PASSAGE RETENU ▸
Et si les quarante-deux années de pouvoir kadhafiste avaient contribué pour beaucoup à fausser l’ image que nous avions de la Libye ? La preuve : ce ne sont pas les islamistes qui ont remporté les législatives de samedi mais une formation conduite par un homme qui conteste leur autorité et leur enseignement, qui proclame : « Se croient-ils plus musulmans que nous ? » Et qui, à la face de ceux-là qui prétendent instaurer le règne de la charia, lance, comme en un défi : « Notre grande religion ne saurait être utilisée à des fins politiciennes ; elle est bien plus importante que cela. » Il fallait oser, Mahmoud Jibril l’a fait. Et avec succès, comme le prouvent les premiers résultats sortis des urnes.


Un doctorat en sciences politiques obtenu à l’Université de Pittsburgh puis des années d’enseignement toujours aux États-Unis ; la présidence du Conseil national du plan puis celle du Fonds de développement économique ; enfin une réputation de protégé de Seif el-Islam Kadhafi : quoi d’étonnant si le parcours du dirigeant de l’Alliance des forces nationales (une nébuleuse hétéroclite qui regroupe non moins d’une quarantaine de formations) en intrigue plus d’un. Ajoutons pour corriger quelque peu cette image que l’homme fut, le moment venu, l’un des tombeurs du tyran – « ce gamin fou », disait Anouar Sadate – avant de présider, entre le 5 mai et le 23 octobre 2011, le Conseil national de transition. L’électeur voit en lui « quelqu’un de pragmatique, qui connaît bien le monde des affaires et qui prêche la réconciliation ».

(Données enregistrées)
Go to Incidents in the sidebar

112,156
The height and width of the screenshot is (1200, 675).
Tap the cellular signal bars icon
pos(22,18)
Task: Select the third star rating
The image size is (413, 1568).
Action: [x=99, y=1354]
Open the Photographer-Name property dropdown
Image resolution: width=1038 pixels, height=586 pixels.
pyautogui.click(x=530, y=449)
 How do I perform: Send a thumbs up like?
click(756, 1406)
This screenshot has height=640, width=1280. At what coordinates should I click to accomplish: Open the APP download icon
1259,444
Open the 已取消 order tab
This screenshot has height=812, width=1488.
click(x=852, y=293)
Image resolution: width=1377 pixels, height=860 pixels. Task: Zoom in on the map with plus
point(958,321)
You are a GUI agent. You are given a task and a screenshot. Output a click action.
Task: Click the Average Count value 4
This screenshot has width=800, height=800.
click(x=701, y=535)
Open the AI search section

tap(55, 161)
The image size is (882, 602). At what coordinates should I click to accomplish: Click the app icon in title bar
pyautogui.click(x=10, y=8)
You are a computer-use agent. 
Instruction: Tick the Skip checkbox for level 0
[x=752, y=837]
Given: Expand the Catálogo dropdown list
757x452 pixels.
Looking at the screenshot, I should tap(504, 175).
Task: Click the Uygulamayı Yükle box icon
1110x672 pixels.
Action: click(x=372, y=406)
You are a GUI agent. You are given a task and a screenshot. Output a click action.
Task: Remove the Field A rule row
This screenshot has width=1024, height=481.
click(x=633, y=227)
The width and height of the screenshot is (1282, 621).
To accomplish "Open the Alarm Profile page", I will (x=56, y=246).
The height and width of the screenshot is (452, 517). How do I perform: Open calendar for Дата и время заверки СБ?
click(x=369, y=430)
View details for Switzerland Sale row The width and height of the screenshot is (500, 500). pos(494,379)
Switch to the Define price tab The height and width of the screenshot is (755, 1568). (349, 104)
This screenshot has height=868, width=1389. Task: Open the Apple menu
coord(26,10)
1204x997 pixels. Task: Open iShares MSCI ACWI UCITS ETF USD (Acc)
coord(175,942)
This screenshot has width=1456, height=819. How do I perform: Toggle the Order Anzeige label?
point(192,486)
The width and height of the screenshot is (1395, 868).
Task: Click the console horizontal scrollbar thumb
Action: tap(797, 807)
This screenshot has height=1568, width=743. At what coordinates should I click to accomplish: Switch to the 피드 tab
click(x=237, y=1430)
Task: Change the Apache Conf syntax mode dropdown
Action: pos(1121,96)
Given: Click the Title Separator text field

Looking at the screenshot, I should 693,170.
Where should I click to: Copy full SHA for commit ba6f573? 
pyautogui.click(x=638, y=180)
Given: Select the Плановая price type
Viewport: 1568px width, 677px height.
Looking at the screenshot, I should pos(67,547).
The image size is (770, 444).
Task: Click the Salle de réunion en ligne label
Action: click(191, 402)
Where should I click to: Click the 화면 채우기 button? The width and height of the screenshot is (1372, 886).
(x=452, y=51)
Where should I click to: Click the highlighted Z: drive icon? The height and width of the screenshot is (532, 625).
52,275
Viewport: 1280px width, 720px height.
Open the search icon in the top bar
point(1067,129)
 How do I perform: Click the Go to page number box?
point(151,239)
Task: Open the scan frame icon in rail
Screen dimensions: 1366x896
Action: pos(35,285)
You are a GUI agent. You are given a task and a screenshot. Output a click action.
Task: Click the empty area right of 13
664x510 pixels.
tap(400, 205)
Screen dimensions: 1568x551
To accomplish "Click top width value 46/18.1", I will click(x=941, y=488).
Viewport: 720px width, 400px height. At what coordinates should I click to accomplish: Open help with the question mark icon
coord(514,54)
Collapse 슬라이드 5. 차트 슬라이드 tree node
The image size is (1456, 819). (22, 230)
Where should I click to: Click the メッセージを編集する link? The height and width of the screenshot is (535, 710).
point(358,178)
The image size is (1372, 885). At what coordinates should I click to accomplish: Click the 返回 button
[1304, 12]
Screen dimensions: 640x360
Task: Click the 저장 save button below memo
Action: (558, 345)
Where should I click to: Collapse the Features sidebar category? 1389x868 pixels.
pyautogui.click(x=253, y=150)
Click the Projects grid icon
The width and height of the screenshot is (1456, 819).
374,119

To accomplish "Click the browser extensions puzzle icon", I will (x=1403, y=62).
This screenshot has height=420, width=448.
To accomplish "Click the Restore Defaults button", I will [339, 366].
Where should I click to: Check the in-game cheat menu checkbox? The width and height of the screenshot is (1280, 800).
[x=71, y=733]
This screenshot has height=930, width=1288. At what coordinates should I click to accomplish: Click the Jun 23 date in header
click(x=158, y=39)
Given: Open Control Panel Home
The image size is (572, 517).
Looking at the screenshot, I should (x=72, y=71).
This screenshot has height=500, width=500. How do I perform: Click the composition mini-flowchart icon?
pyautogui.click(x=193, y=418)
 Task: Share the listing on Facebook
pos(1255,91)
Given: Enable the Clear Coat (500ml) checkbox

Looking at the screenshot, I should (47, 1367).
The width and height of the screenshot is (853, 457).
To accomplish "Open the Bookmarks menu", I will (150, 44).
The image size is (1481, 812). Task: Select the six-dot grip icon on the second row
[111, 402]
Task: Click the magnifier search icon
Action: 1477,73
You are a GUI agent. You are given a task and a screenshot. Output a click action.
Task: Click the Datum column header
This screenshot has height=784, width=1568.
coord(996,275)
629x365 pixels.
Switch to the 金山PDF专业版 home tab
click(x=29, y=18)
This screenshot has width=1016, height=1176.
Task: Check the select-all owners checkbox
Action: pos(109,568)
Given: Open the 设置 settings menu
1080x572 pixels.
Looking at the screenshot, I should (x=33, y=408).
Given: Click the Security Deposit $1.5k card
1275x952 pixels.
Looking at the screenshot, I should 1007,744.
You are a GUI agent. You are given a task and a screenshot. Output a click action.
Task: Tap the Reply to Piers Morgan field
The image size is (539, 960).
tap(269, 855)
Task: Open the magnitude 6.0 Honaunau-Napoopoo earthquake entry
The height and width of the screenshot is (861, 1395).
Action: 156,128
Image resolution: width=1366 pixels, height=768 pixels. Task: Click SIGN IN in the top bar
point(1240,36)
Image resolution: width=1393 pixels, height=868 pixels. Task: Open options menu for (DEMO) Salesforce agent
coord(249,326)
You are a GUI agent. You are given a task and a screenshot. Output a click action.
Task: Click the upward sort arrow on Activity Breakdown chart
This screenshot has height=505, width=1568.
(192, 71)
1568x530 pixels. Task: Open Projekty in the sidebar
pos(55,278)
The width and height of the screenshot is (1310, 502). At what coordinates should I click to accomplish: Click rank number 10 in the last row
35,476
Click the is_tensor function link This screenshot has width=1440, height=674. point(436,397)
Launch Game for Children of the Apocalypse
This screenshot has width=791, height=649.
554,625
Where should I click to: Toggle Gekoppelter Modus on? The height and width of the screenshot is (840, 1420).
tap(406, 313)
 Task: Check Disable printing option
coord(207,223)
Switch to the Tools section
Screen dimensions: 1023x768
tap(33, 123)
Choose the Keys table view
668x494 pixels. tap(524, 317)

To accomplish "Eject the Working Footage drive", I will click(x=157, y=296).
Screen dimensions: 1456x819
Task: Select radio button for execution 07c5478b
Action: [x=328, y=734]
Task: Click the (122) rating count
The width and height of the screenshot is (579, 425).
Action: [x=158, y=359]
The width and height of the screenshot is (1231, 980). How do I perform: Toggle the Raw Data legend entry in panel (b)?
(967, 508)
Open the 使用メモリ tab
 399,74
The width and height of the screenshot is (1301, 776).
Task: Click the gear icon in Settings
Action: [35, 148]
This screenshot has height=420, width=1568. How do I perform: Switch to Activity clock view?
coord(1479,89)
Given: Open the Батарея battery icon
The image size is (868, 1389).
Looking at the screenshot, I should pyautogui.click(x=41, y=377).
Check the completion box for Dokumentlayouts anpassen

CONSIGNE ▸
Recopiez mot pour mot le passage du texte sur les législatives libyennes allant de « Et si les quarante-deux » jusqu'à « sortis des urnes. » inclus.

RÉSULTAT FINAL ▸
Et si les quarante-deux années de pouvoir kadhafiste avaient contribué pour beaucoup à fausser l’ image que nous avions de la Libye ? La preuve : ce ne sont pas les islamistes qui ont remporté les législatives de samedi mais une formation conduite par un homme qui conteste leur autorité et leur enseignement, qui proclame : « Se croient-ils plus musulmans que nous ? » Et qui, à la face de ceux-là qui prétendent instaurer le règne de la charia, lance, comme en un défi : « Notre grande religion ne saurait être utilisée à des fins politiciennes ; elle est bien plus importante que cela. » Il fallait oser, Mahmoud Jibril l’a fait. Et avec succès, comme le prouvent les premiers résultats sortis des urnes.